Doctor of Philosophy


School of Computing and Information Technology


The modern scene of software development experiences an exponential growth in the number of software projects, applications and code-bases. As software increases substantially in both size and complexity, software engineers face significant challenges in developing and maintaining high-quality software applications. Therefore, support in the form of automated techniques and tools is much needed to accelerate development productivity and improve software quality.

The rise of Artificial Intelligence (AI) has the potential to bring such support and significantly transform the practices of software development. This thesis explores the use of AI in developing automated support for improving three aspects of software quality: software documentation, technical debt and software defects.

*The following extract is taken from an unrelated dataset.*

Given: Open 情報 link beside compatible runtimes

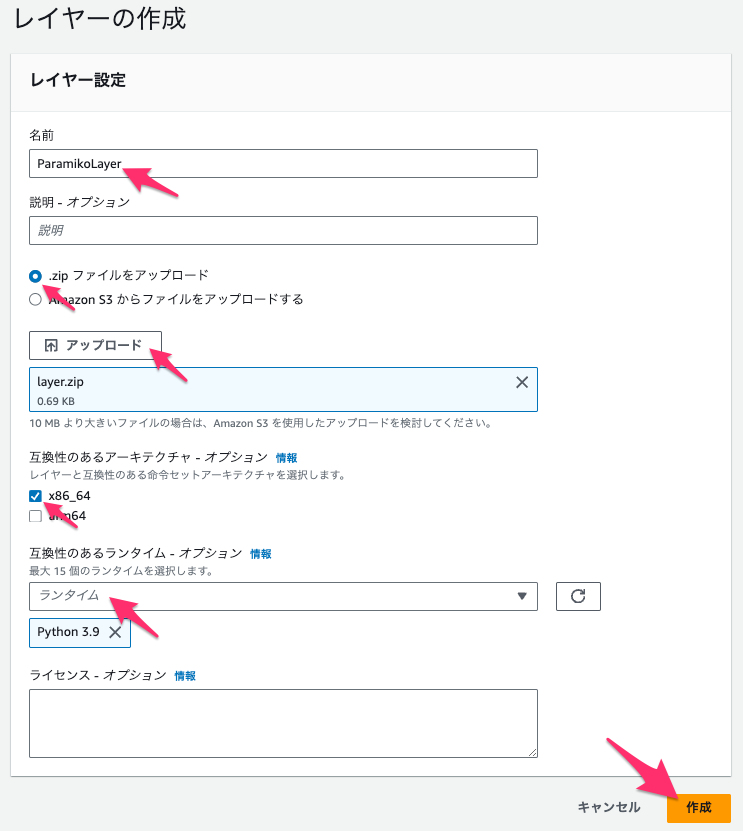Looking at the screenshot, I should coord(261,554).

We leverage a large amount of data from software projects and repositories to provide actionable insights and reliable support. Using cutting-edge machine/deep learning technologies, we develop a novel suite of automated techniques and models for pseudo-code documentation generation, technical debt identification, description and repayment, and patch generation for software defects. We conducted a number of intensive empirical evaluations which show the high effectiveness of our approach.

FoR codes (2020)

460501 Data engineering and data science, 461103 Deep learning, 461201 Automated software engineering, 461207 Software quality, processes and metrics



Unless otherwise indicated, the views expressed in this thesis are those of the author and do not necessarily represent the views of the University of Wollongong.